EXERCISE TEXT →
>>>

Setting the right tone is vital – optimism without sugar coating; honesty without despair; and straightforward stories that illuminate the path ahead. Leading with a bold message ignites momentum for the larger narrative. Here are three examples from a Harvard Business Review issue devoted to storytelling as a change driver:
In fostering and empowering advocacy, the brand community can power the brand.
• When Domino’s Pizza decided to go public with the most scathing customer feedback, it sent a loud and clear signal that leadership was both serious about breaking through the company’s cultural malaise, and unafraid to hear the difficult “hows” of transformational change at every level.
• When Uber’s new CEO held his first town hall meeting, instead of caution in light of very public company missteps, he promised to “retain the edge that made Uber a force of nature” – and was met with thunderous applause.
• Facing irrelevance, T-Mobile’s new CEO set out to understand why people hated their carriers. Extensive stakeholder listening led to a bold transformational change campaign: Un-carrier. A market leader today, the company is transitioning the Un-carrier “from Challenger to Champion by creating new and better ways to serve customers”
The Business Case And The Human Case For Change.
It is tempting for leaders to believe that one great story can turn the ship, and that excitement trickles down. But a piece in Forbes warns that a compelling story on its own can be insufficient to generate operational momentum for change. The publication calls on leadership to start from a presumption that employees will greet change messages with an impulse to fight back. Enthusiastic support of an “exciting new chapter in our company’s journey,” must be built painstakingly.
Harvard sociologist Rosabeth Moss Kanter once said “everything looks like a failure in the middle.” Change can feel messy and chaotic, and the outcomes uncertain while in the midst of the journey. Stakeholders need solid reasons to press on and comms leaders must find ways to sustain the relevance of the Operational Narrative throughout the change. And stakeholders must see themselves in any narrative, or they will feel excluded.

<<<

COMPLETE THE FOLLOWING →
[a] Write out the passage on storytelling for organizational change word for word, starting at "The Business Case" and ending at "be built painstakingly.".
[b] Extend the passage on storytelling for organizational change, picking up right after its final sentence.

DATA SHOWN →
>>>

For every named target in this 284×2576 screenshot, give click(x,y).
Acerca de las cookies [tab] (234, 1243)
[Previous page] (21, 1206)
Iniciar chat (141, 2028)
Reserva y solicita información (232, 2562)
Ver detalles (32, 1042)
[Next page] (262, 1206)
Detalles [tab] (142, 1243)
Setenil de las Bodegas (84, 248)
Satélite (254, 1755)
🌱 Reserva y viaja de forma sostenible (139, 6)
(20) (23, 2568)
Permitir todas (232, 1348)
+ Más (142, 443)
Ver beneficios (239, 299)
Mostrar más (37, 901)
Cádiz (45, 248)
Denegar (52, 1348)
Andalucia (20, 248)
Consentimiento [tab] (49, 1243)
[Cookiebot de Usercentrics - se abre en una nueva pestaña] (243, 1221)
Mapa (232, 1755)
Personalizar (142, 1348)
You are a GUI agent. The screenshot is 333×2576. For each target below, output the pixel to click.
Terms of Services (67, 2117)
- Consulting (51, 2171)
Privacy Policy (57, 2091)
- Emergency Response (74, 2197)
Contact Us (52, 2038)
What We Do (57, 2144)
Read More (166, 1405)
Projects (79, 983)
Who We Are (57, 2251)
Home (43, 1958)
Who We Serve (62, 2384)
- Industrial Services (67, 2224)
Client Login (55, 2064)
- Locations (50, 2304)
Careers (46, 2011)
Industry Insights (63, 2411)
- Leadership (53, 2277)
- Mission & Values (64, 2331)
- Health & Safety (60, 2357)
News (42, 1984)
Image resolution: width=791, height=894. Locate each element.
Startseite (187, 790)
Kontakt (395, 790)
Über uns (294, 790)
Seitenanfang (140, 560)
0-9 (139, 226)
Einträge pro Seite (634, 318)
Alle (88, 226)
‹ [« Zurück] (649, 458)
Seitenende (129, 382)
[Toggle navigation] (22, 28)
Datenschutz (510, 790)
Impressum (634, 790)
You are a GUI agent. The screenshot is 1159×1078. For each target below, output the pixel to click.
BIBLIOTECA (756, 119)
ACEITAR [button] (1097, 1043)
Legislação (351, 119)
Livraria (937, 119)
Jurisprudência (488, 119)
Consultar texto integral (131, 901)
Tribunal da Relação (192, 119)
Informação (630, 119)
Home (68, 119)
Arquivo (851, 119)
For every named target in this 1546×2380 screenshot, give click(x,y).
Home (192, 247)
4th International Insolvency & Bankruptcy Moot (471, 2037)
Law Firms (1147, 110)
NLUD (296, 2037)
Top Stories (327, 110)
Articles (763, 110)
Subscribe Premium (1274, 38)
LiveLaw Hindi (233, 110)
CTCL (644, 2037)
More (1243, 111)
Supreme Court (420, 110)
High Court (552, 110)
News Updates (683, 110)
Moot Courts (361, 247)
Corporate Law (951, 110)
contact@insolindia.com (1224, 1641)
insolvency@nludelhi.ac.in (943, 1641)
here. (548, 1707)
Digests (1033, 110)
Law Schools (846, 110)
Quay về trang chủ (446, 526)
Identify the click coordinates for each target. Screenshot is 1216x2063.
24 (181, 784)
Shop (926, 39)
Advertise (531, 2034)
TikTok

<<<

TASK-BY-TASK OUTPUTS →
[a]
The Business Case And The Human Case For Change.
It is tempting for leaders to believe that one great story can turn the ship, and that excitement trickles down. But a piece in Forbes warns that a compelling story on its own can be insufficient to generate operational momentum for change. The publication calls on leadership to start from a presumption that employees will greet change messages with an impulse to fight back. Enthusiastic support of an “exciting new chapter in our company’s journey,” must be built painstakingly.

[b]
At BravoEcho, we believe relevance comes from the solid business case for change combined with an equal emphasis on the human case for transformation. Concise, fact-based narratives, engagingly told, extolling the benefits of the change for the company, and all stakeholders – internal and external – underpin any successful transformation initiative. Business success linked in equal measure to the human case for change is how companies can be the change they desire to achieve.
These real stories of lessons learned, or progress celebrated, make change itself the hero of a continuous and flexible transformation story. They also offer opportunities to refine and adapt the Operational Narrative as the transformation progresses, feedback is received, and new challenges arise.
Making Change Count.
Ultimately, the purpose of any transformation strategy is the survival of the company. A communications plan that enables that strategy represents a big opportunity. The Operational Narrative has the power to engage and inspire all stakeholders to take active ownership of the transformation because they see and believe in the business case and the human case for change. It is the Operational Narrative that moves an organization from where it is today to what it aspires to be in the future. And when dramatic change of this kind can be linked to competitive fitness, stakeholders equate the needed shifts with winning in the marketplace.
There’s nothing easy about any of this, but one outcome will be a new story of victory – how operational prowess was acquired in turbulent times. And it will be remembered in the moments to come, as they surely will, when the company faces transformation once again.